* [What the exercise asks]:
Reproduce every record below exactly, without the pictures.

▼▼▼

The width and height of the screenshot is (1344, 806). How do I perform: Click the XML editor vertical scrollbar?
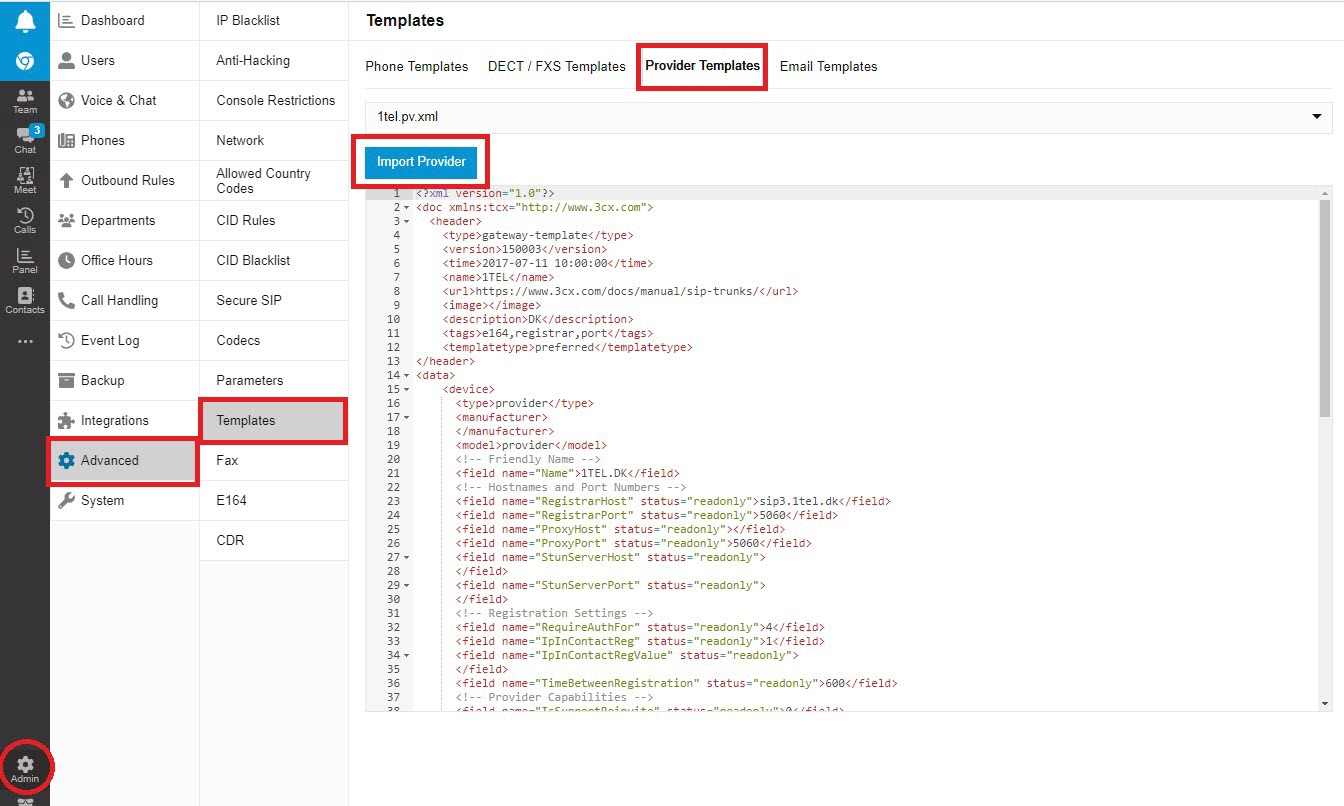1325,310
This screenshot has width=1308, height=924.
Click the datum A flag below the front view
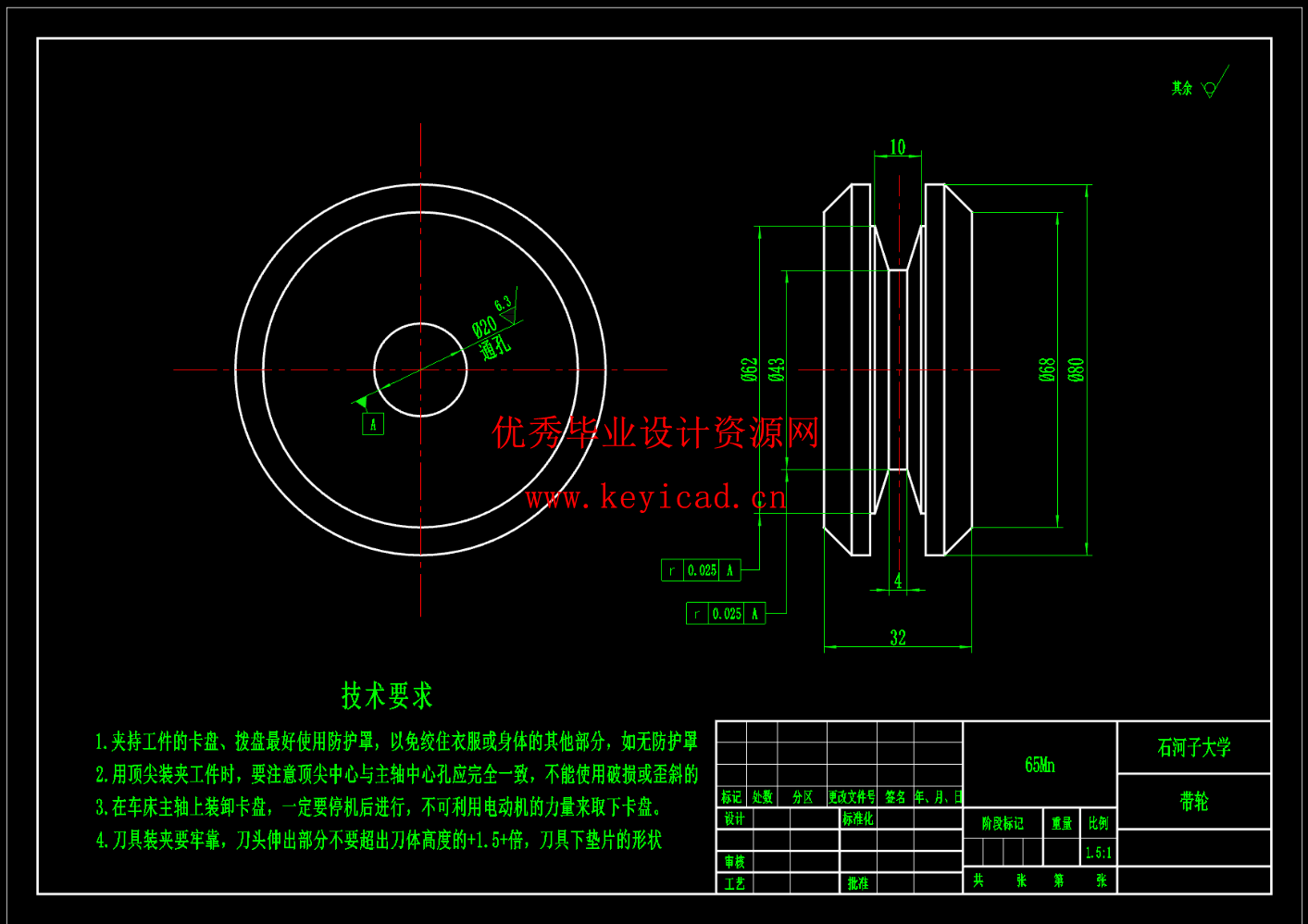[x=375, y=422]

▲▲▲

* [Result of the task]:
The width and height of the screenshot is (1344, 806). How do I perform: Click the XML editor vertical scrollbar?
1325,310
This screenshot has width=1308, height=924.
Click the datum A flag below the front view
[x=375, y=422]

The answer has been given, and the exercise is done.